Exercise task » Rewrite the records below, substituting "interface agent" for every occurrence of "GUI agent" and keeping everything else unchanged.

◇ ◇ ◇

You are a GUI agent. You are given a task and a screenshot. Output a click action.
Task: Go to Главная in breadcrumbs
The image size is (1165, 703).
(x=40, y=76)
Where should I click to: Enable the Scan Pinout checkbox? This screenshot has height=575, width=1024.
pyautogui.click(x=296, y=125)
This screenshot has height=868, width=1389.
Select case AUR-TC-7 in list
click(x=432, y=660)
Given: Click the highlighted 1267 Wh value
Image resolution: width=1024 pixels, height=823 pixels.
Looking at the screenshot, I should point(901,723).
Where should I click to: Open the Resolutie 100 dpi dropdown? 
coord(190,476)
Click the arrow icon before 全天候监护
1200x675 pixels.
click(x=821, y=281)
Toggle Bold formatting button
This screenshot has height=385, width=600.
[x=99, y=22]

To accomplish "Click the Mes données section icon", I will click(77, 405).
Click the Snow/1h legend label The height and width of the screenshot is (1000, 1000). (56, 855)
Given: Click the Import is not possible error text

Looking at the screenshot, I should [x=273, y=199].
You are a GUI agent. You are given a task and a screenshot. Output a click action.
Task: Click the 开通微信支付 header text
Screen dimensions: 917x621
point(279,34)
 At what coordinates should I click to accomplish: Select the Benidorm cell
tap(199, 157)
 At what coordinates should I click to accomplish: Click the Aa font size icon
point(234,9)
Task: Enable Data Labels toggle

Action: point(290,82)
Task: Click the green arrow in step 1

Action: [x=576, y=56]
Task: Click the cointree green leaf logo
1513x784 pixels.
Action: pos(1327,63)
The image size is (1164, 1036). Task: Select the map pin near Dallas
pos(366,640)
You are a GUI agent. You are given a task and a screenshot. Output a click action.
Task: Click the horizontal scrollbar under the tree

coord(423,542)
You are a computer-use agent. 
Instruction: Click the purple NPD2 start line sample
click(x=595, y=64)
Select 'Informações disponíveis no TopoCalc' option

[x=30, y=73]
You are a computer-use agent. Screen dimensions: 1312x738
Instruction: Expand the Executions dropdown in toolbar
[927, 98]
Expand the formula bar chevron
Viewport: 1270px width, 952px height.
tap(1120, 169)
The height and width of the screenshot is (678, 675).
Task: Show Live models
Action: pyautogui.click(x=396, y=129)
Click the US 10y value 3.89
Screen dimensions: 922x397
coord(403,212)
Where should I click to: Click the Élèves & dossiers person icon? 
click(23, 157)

◇ ◇ ◇

Expected output »
You are a interface agent. You are given a task and a screenshot. Output a click action.
Task: Go to Главная in breadcrumbs
The image size is (1165, 703).
(x=40, y=76)
Where should I click to: Enable the Scan Pinout checkbox? This screenshot has height=575, width=1024.
pyautogui.click(x=296, y=125)
This screenshot has height=868, width=1389.
Select case AUR-TC-7 in list
click(x=432, y=660)
Given: Click the highlighted 1267 Wh value
Image resolution: width=1024 pixels, height=823 pixels.
Looking at the screenshot, I should point(901,723).
Where should I click to: Open the Resolutie 100 dpi dropdown? 
coord(190,476)
Click the arrow icon before 全天候监护
1200x675 pixels.
click(x=821, y=281)
Toggle Bold formatting button
This screenshot has height=385, width=600.
[x=99, y=22]

To accomplish "Click the Mes données section icon", I will click(77, 405).
Click the Snow/1h legend label The height and width of the screenshot is (1000, 1000). (56, 855)
Given: Click the Import is not possible error text

Looking at the screenshot, I should [x=273, y=199].
You are a interface agent. You are given a task and a screenshot. Output a click action.
Task: Click the 开通微信支付 header text
Screen dimensions: 917x621
point(279,34)
 At what coordinates should I click to accomplish: Select the Benidorm cell
tap(199, 157)
 At what coordinates should I click to accomplish: Click the Aa font size icon
point(234,9)
Task: Enable Data Labels toggle

Action: point(290,82)
Task: Click the green arrow in step 1

Action: [x=576, y=56]
Task: Click the cointree green leaf logo
1513x784 pixels.
Action: pos(1327,63)
The image size is (1164, 1036). Task: Select the map pin near Dallas
pos(366,640)
You are a interface agent. You are given a task and a screenshot. Output a click action.
Task: Click the horizontal scrollbar under the tree

coord(423,542)
You are a computer-use agent. 
Instruction: Click the purple NPD2 start line sample
click(x=595, y=64)
Select 'Informações disponíveis no TopoCalc' option

[x=30, y=73]
You are a computer-use agent. Screen dimensions: 1312x738
Instruction: Expand the Executions dropdown in toolbar
[927, 98]
Expand the formula bar chevron
Viewport: 1270px width, 952px height.
tap(1120, 169)
The height and width of the screenshot is (678, 675).
Task: Show Live models
Action: pyautogui.click(x=396, y=129)
Click the US 10y value 3.89
Screen dimensions: 922x397
coord(403,212)
Where should I click to: Click the Élèves & dossiers person icon? 
click(23, 157)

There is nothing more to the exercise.